Trust me, I tried to find a conveying image

The following blog post simply relates this journey.

NB: I used, on purpose, off-the-shelf, proprietary embeddings, in order to highlight that we don’t need to apply complex training methods to enhance embeddings performance, and work with what is given (and is already great for most applications); but this study can, of course, be replicated to open-source embeddings, and hopefully be used.

Adding practicality: the tasks

I wanted to add practicality to the experiments, so I picked up some tasks. The aforementioned blog post focused on retrieval. I wanted to know whether or not these approaches would work on other tasks than core retrieval. The STS B and Banking77 tasks serve as evaluation benchmarks for embeddings quantization techniques.

These tasks represent distinct challenges, with STS B emphasizing semantic nuances and Banking77 requiring discriminative features for accurate classification. By assessing quantization methods on these diverse tasks, we gain insights into their effectiveness across different linguistic and practical applications, beyond core retrieval.

General implementation feedback

Binary and Scalar Quantization: A Promising Start

Binary

Binary Quantization is one of the simplest quantization techniques out there. As the name suggests, it involves representing each element of the embedding vector using just a single bit – either 0 or 1. This extreme form of quantization results in a significant reduction in embedding size, as each embedding value is compressed from a 32-bit floating-point number down to a single bit.

Despite its simplicity, binary quantization has shown surprising effectiveness in preserving the essential information in embeddings. By discretizing each element based on its sign (positive or negative), binary quantization manages to capture the overall direction of the embedding vectors, which is often sufficient for many downstream tasks.

In the repo, I simply used the sign function.

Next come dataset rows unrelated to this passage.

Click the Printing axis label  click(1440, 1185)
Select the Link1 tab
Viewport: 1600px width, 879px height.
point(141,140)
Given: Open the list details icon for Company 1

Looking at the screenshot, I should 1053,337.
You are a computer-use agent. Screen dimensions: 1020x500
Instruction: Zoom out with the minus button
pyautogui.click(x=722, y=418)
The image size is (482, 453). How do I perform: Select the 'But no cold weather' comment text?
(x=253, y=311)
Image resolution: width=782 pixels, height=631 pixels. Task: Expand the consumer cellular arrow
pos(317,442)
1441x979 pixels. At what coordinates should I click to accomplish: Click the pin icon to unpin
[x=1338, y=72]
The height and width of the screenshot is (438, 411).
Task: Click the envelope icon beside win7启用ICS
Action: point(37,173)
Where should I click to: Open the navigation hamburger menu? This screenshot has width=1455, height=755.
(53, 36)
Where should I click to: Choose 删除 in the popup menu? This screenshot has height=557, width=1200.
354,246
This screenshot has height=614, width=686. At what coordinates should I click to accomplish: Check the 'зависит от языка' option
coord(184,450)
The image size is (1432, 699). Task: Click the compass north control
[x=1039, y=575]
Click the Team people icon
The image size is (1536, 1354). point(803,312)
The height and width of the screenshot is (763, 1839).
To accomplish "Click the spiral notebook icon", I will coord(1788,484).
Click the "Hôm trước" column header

Assuming an embedding vector x of dimension d, one can build the following:

    def turn_binary(self, elt):
        return [int(e) for e in np.binary_repr(elt).zfill(1)]
        
    def binary_quantize_embedding(self, x):
        l = x>0
        packed = np.packbits([self.turn_binary(elt) for elt in l]).astype(np.uint8)
        return packed

binary_quantize_embeddings turn each element of x into a 0 or a 1. Then, every bit was turned into a compact representation, by compacting an array of binary values into an array of packed bytes as an 8-bit (1 byte) integer. For instance, [1,0,0] is also a representation of the number 4, effectively reducing the number of dimensions.

Scalar

On the other hand, Scalar Quantization takes a slightly more nuanced approach. Instead of using just two levels (0 and 1), scalar quantization maps each embedding value to one of 256 discrete levels, typically represented using 8-bit unsigned integers.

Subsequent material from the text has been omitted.